On the one side is Delhi’s ultra-modern cricket stadium. The other is rimmed by an arterial ring road. In the middle, among the ruins of Feroz Shah Kotla, is the hub of the djinns (spirits). Thousands of them are believed to have been living here for centuries.
Oddly enough, in these supposedly haunted surroundings, stands a dilapidated dargah (shrine) of the 13th century Sufi saint, Khwaja Baba Badru Shah (Badruddin Rahmat Ali). Every year for three nights — 17-19 June — this ramshackle mausoleum springs to life to celebrate Urs, the death anniversary of the saint. In the Islamic traditions of South Asia, the death of a Sufi saint is regarded as wisaal (union with the beloved), and is celebrated as a wedding anniversary with fanfare and the religious recital of qawwali (Sufi devotional music).
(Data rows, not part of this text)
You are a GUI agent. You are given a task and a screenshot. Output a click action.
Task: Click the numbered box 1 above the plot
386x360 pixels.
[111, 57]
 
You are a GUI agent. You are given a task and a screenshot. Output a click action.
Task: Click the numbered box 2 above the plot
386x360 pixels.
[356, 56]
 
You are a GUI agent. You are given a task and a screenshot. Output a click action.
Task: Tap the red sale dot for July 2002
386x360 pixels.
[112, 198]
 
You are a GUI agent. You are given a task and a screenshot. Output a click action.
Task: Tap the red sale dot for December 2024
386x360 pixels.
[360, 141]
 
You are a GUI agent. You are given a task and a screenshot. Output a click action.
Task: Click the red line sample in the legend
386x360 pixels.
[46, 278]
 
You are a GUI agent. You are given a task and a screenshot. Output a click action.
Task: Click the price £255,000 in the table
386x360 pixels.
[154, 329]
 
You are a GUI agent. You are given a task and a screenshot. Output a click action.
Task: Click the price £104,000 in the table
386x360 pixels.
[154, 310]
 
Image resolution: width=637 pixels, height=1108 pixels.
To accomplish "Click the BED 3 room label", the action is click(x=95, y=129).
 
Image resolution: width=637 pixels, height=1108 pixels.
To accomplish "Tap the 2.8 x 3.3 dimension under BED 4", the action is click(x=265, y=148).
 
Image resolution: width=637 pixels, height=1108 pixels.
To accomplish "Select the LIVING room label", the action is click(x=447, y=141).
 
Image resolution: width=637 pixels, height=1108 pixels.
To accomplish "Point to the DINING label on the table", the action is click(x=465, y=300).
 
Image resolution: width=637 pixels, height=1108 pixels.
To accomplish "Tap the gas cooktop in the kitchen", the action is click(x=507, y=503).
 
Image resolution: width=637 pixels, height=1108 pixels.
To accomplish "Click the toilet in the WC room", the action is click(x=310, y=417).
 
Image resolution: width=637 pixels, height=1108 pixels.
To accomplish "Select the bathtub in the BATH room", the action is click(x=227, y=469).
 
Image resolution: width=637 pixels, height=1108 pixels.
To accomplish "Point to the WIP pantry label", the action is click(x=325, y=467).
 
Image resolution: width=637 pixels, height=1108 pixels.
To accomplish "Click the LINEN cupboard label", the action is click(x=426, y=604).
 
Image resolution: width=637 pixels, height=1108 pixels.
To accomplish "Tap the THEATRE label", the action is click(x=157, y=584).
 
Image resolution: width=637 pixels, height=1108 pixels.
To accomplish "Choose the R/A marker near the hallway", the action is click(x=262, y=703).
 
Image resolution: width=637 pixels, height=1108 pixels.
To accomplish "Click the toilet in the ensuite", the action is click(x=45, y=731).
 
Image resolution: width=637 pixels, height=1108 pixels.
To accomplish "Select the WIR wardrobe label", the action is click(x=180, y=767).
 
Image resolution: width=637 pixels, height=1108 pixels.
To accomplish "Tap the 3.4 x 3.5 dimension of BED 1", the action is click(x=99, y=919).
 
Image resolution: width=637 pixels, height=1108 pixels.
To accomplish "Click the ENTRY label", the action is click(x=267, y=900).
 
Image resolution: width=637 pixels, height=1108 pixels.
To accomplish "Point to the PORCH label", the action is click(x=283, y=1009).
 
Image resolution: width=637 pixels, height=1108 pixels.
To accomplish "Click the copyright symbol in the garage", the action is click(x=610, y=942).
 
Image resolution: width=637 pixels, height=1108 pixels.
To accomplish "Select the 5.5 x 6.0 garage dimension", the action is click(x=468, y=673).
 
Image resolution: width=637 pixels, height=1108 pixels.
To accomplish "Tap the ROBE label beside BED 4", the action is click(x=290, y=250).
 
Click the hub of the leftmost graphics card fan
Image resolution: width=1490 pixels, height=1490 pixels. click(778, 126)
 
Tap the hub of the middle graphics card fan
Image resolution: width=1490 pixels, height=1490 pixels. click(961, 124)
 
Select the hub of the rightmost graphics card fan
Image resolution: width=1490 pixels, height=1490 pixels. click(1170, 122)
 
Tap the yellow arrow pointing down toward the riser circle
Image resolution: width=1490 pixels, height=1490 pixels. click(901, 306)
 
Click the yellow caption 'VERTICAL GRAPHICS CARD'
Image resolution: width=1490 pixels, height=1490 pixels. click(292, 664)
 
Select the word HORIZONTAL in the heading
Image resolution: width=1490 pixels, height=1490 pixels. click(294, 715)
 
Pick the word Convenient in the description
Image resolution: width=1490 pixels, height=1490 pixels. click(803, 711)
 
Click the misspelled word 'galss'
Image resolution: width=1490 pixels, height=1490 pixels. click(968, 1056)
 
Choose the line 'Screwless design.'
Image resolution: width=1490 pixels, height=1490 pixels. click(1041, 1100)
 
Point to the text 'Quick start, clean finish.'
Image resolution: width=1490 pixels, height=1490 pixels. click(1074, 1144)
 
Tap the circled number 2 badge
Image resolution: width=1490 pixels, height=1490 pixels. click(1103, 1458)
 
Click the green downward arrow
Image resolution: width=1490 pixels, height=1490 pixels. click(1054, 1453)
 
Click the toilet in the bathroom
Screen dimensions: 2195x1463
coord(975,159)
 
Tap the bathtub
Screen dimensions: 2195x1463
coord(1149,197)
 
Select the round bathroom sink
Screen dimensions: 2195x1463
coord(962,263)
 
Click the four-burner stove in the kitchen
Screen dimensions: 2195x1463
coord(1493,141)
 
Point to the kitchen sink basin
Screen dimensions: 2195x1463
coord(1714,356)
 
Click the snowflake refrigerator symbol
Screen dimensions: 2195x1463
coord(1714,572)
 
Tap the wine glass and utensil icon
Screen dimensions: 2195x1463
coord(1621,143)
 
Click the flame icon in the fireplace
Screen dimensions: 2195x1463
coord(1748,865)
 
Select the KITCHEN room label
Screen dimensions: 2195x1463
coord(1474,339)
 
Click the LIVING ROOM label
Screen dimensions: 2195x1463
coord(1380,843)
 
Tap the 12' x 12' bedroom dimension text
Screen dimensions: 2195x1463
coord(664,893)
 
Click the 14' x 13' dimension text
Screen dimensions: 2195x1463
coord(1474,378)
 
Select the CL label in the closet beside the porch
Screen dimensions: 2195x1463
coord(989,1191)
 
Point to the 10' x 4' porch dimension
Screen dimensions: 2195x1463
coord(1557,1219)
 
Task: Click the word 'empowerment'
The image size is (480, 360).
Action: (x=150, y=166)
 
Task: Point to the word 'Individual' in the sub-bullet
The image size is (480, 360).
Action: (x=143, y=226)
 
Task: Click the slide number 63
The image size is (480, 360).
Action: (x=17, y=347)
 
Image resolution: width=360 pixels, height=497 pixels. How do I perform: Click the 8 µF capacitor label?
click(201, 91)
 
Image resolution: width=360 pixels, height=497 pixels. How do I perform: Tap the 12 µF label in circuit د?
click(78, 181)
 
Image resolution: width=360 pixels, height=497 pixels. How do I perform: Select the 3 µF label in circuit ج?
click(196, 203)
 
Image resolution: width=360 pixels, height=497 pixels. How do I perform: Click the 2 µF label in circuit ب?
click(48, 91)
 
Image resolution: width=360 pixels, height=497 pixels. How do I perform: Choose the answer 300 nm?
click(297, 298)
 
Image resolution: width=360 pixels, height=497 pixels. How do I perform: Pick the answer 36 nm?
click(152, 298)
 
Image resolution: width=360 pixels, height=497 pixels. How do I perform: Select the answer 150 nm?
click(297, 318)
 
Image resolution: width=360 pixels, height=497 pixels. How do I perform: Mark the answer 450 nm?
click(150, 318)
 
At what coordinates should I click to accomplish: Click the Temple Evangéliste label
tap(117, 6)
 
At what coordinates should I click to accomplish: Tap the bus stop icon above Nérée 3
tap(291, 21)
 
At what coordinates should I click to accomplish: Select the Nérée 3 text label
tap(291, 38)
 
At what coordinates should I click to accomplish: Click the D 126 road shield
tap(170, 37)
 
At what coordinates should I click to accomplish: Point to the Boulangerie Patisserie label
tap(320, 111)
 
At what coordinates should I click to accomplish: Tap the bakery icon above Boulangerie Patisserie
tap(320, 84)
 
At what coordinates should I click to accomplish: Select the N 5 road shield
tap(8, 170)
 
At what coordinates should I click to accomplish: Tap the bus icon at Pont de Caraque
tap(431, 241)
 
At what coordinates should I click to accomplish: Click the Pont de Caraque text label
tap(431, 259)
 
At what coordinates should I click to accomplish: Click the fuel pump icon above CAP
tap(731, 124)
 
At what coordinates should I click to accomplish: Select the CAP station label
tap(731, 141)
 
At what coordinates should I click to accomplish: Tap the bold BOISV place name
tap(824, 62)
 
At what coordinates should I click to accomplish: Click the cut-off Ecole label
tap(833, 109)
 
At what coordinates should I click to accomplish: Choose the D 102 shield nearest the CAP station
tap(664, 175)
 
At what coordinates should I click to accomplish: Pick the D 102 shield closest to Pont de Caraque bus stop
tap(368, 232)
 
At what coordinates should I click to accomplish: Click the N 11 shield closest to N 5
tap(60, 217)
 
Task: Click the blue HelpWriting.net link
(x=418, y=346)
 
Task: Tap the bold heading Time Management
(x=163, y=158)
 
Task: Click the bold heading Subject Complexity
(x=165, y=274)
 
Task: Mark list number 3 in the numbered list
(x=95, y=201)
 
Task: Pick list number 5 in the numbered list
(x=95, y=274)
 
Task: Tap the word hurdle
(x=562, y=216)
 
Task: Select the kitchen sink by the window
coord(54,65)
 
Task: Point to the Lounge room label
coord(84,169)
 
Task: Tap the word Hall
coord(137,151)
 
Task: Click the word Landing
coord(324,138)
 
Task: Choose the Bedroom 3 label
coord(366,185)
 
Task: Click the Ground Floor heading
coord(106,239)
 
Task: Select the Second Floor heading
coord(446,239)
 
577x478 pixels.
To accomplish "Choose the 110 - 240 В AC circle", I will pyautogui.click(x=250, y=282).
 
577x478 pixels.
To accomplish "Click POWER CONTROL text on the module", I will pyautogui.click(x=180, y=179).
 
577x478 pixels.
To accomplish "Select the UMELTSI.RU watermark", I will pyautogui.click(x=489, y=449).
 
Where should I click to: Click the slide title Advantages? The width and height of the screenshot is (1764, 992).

What sets the Urs of Baba Badru Shah apart from the others is that it attracts hundreds of men and women — Hindus, Muslims and Sikhs alike, saints and dervishes from across the country, who come to pay homage to Khwaja Baba and invoke him to exorcise the djinns within them. Baba Badru Shah, who spent his life in the very place where now his mausoleum stands, is also referred to as the Djinn ka Badshah (the master of all djinns).
According to Islam, Allah created djinns out of smokeless fire, unlike human beings that are made out of clay. Despite its airy composition, the djinn is believed to be physical in nature, having the power to interfere with humans to cause mental imbalance, a lack of appetite and the use of foul language. While they are classified as good and bad djinns, the latter assume much more importance. According to Satbir Singh, 54, one of the attendees at the 733rd Urs of Baba Badru Shah this year, “Every pain, from a minor headache to that of lung cancer, is caused by djinns. Khwaja Baba is the only panacea. He has healed amnesiacs, cancer patients and the mentally deranged ones.”
It is 10.30 at night on 18 June. We reached the mausoleum after a long walk through dark and deserted alleys behind the Feroz Shah Kotla monument. The thin road opens into a vast expanse known as Gulab Park. A dome looms in the distance. Qawwali blares through loudspeakers, with a rhythmic clapping to keep time. The entire area is bedecked in hues of green. At the entry, flower vendors tempt us into buying packets of rose petals for the invocation.
Organised by the Hindu Muslim Bhaichara (Brotherhood) Committee, whose sadar (chief) is a certain Hari bhai, the event starts every night at eight and goes on till two in the afternoon the next day. Qawwals from as far as Singapore come to perform. The courtyard of the mausoleum is densely crammed; men seated in front with the qawwals, women at the back. Some of the men get up every once in a while and toss a wad of ten-rupee notes towards the qawwals. After the qawwali starts picking pace, a few women at the back pull a giant white curtain and sneak inside. When we start to shoot, they admonish us, asking us to shoot the rest of the ceremony instead. Intermittent glimpses of tripping bodies flash through the curtain. I ask Haider Ali, a 24-year-old tabla player from the Dilli gharana, standing next to me, to throw some light. “They are shunning the gandi hawa (bad air) that the Djinns engender.”
The qawwals supposedly invoke Baba Badru Shah with their soulful singing and he orders the djinns to leave the bodies of those present there. This subtle process of passionate purging inadvertently wreaks mental havoc for the devotees, making them lose their minds, banging their heads in air, circling relentlessly and howling like wolves on occasions. Nobody minds them. They all have come to rid themselves of their djinns of some kinds, in some cases – the djinns of envy, fear and lust.
We come again the next night, a Thursday. The place is overcrowded; there’s no place to stand, little to breathe. It’s the last and most important night of Urs; the djinns are rampant like never before. Today, however, people are so lost in shunning their gandi hawa that nobody stops us from taking photographs. The delirium of those dancing and quivering has managed to subjugate the barriers; the curtain is down. A woman branches out from the group and drops off on the floor where men are sitting, jumping like a fish out of water. People watch, then channel their attention back to the qawwali. A girl whirls her head, her hair whipping the faces of those near her. Again, nobody quails. A qawwal from Mumbai has taken the stage; his singing ruptures the spooky silence of the entire night.
We return before dawn-break. It’s unsettling to walk through the ruins of the Feroz Shah Kotla, now that we know that the djinns of Delhi are greater in number and are on the loose.